= Israelite Seminary of France =

Rabbinical school in France

The Israelite Seminary of France (French: Le séminaire israélite de France (SIF)) also known as the Central Rabbinical School of France (L'école centrale rabbinique de France), is a Rabbinical school that trains Orthodox rabbis in France. Founded in Metz in 1829 as the Central Rabbinical School of Metz, it moved to Paris in 1859, where it is based in the city's 5th arrondissement. The school is connected with the Israelite Central Consistory of France, one of the major bodies of Orthodox Judaism in France.

== History ==
In 1820, discussions began over the creation of a rabbinical school in France. On August 21, 1829, a seminary was requested by the Central Consistory and granted by ministerial order. The buildings were inaugurated on June 1, 1830 at 47 Rue d'Arsenal in Metz. Metz was at that point an important center of the Jewish community. On March 22, 1831, an order of King Louis Philippe I allowed for state financing for the school.

Given data ::
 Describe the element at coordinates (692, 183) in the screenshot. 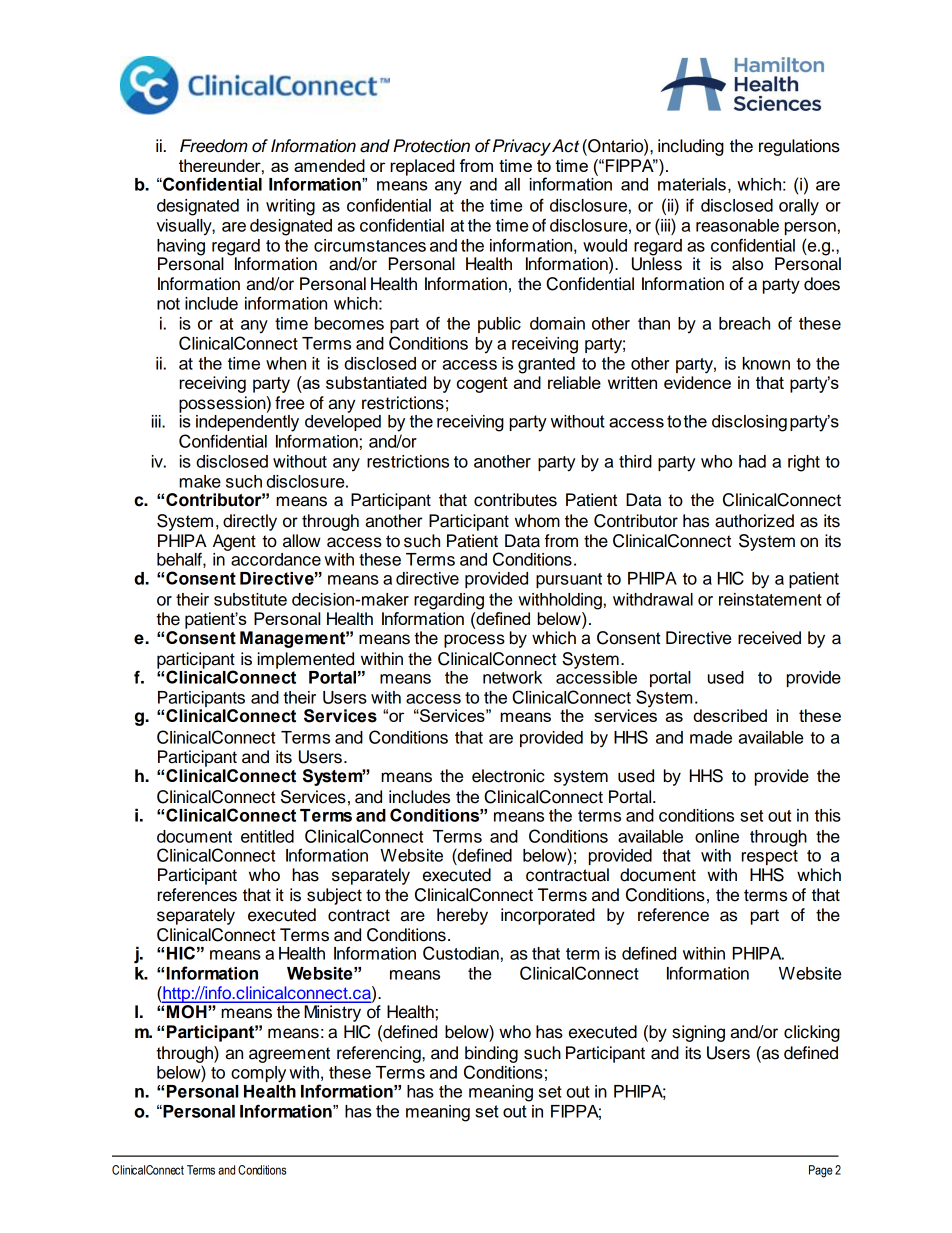

I see `materials` at that location.
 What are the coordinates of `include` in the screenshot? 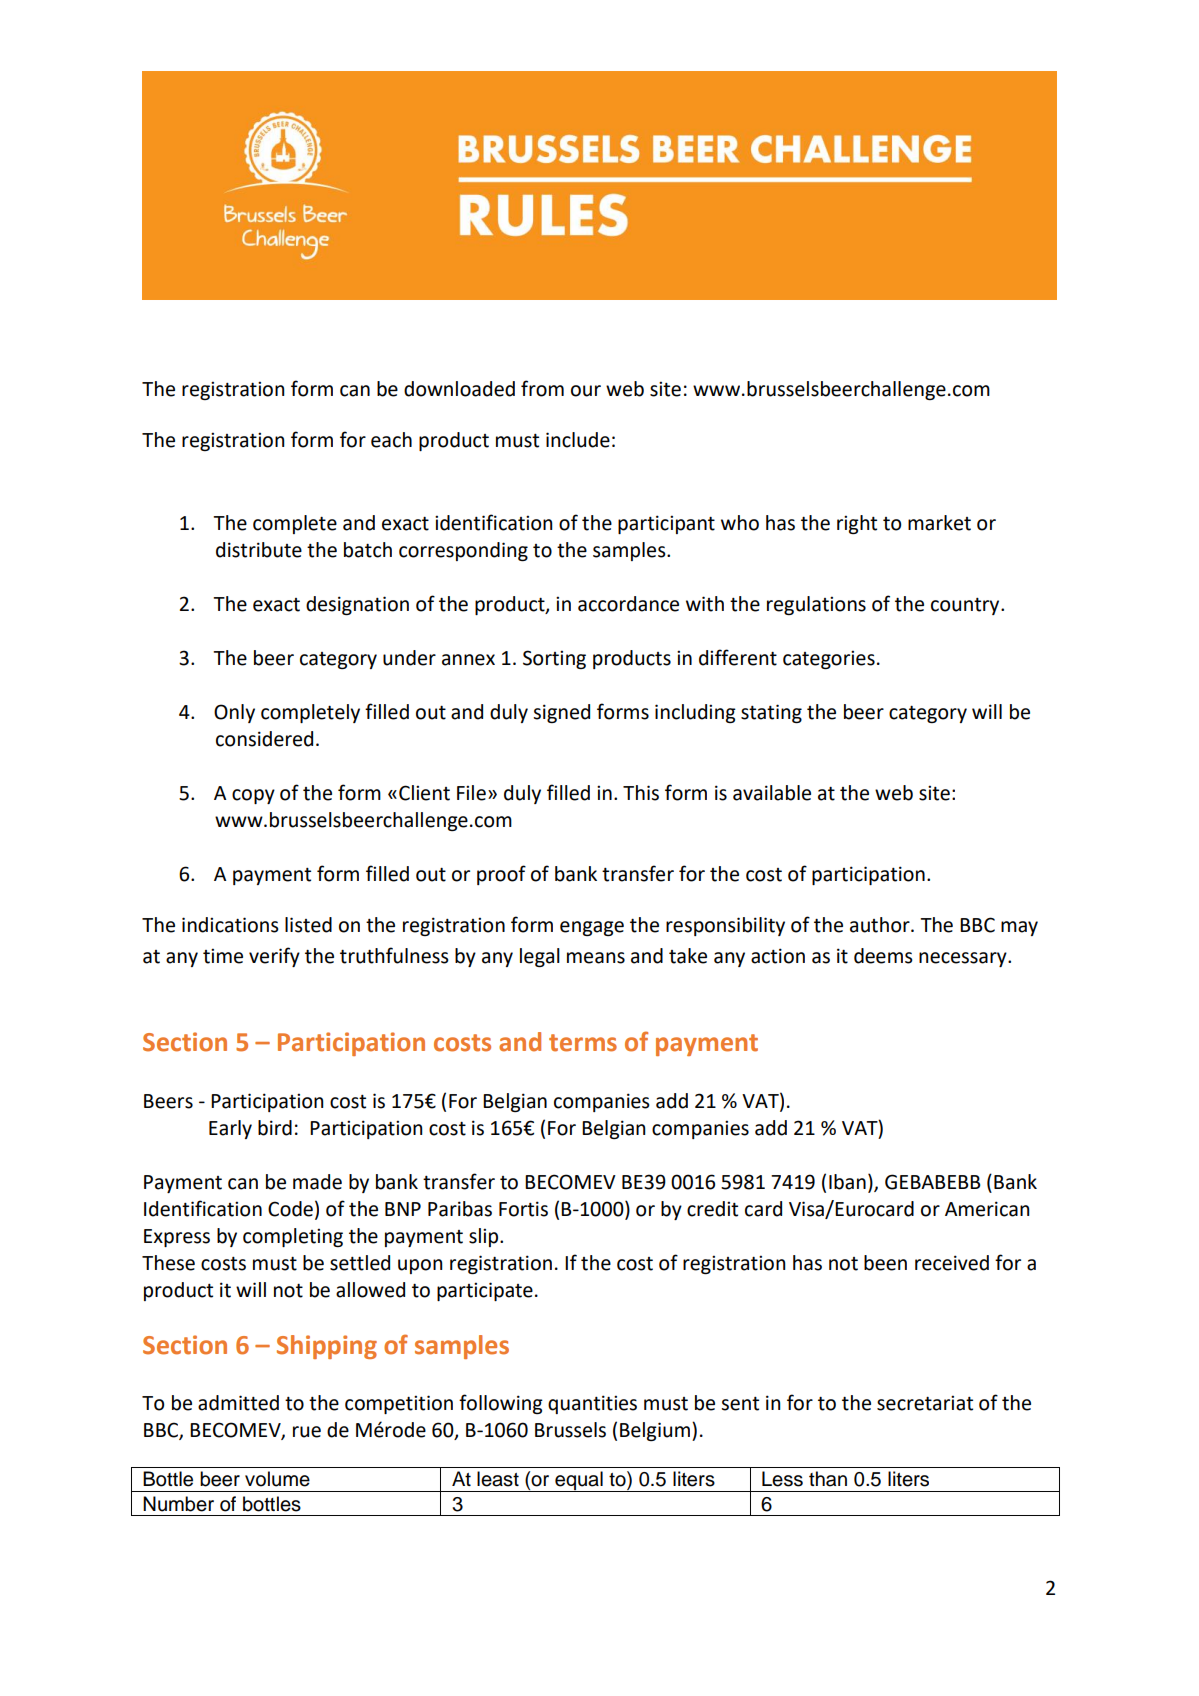 It's located at (578, 440).
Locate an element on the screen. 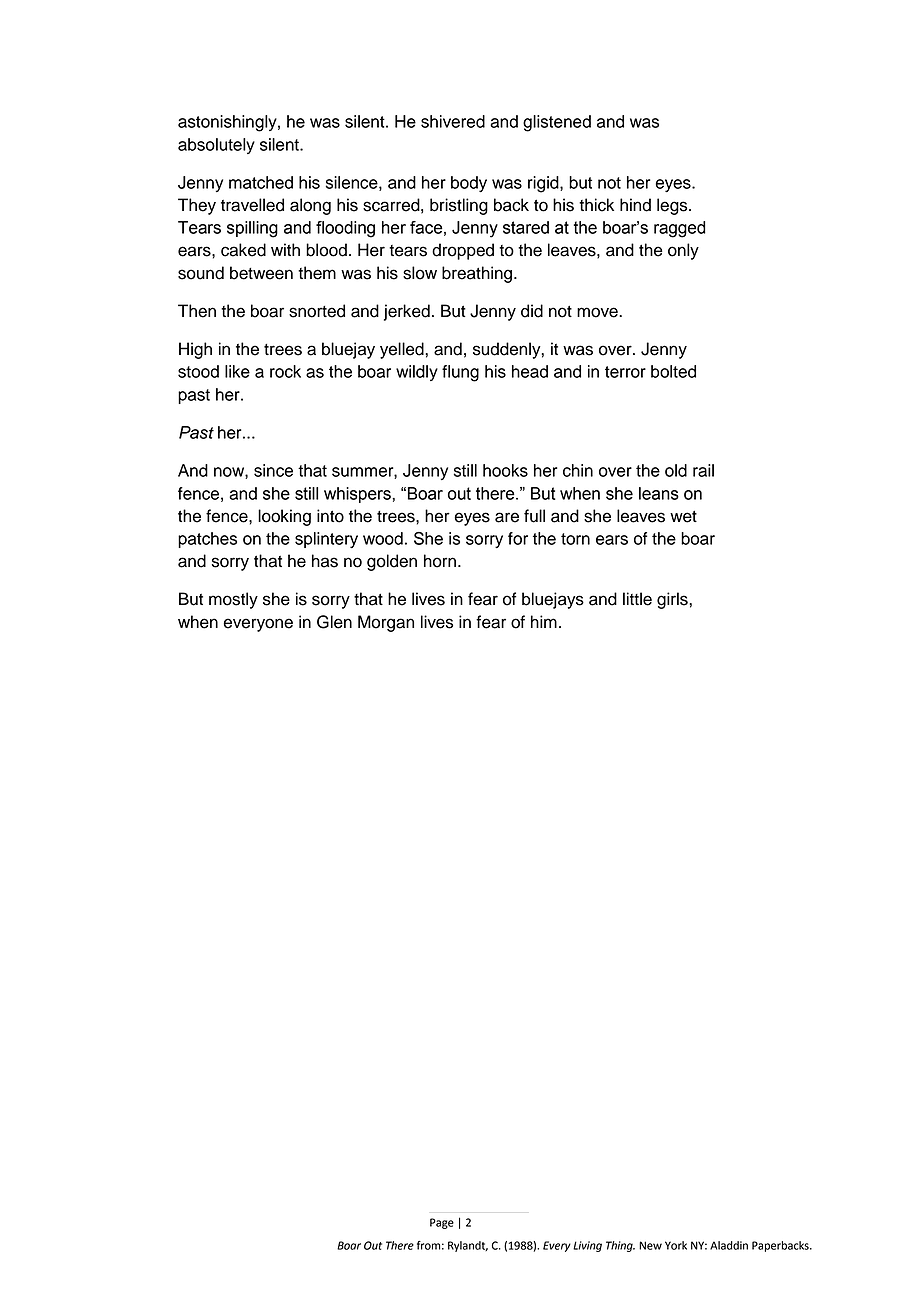  matched is located at coordinates (261, 182).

Objective 1 :: List every complete calendar date, with day, month and year, that appears in the article on the Israelite Seminary of France.
Objective 2 :: In what year did the school described in the article on the Israelite Seminary of France move to Paris?
Objective 3 :: Write the next part of the article on the Israelite Seminary of France, picking up after its final sentence.
None of the data is needed here.

Written reply 1 :: August 21, 1829; June 1, 1830; March 22, 1831

Written reply 2 :: 1859

Written reply 3 ::
On July 1, 1859, the school moved to Paris after a royal decree by Empress Eugenie. It took the name Séminaire israélite. It was temporarily set up at the Derenbourg-Springer Institution at 10 Rue de Parc-Royal in the 3e arrondissement of Paris, and later at 57 Boulevard Richard-Lenoir in the 11e arrondissement.

The Consistory bought 1500 square meters of land at 9 Rue Vauquelin in the Latin Quarter of the 5e arrondissement, the center of French intellectual life. David Bloqué, an Alsatian living in Paris, gave a generous donation to the school. The student-rabbis moved to the Latin Quarter location on April 11, 1881. An oratory was inaugurated during Rosh Hashanah 1883.

The 1905 law on the separation of Church and State ended the state's financial contribution to the school. The school kept the name Séminaire israélite de France (SIF), while the rabbinical school also became known as the l’École rabbinique de France.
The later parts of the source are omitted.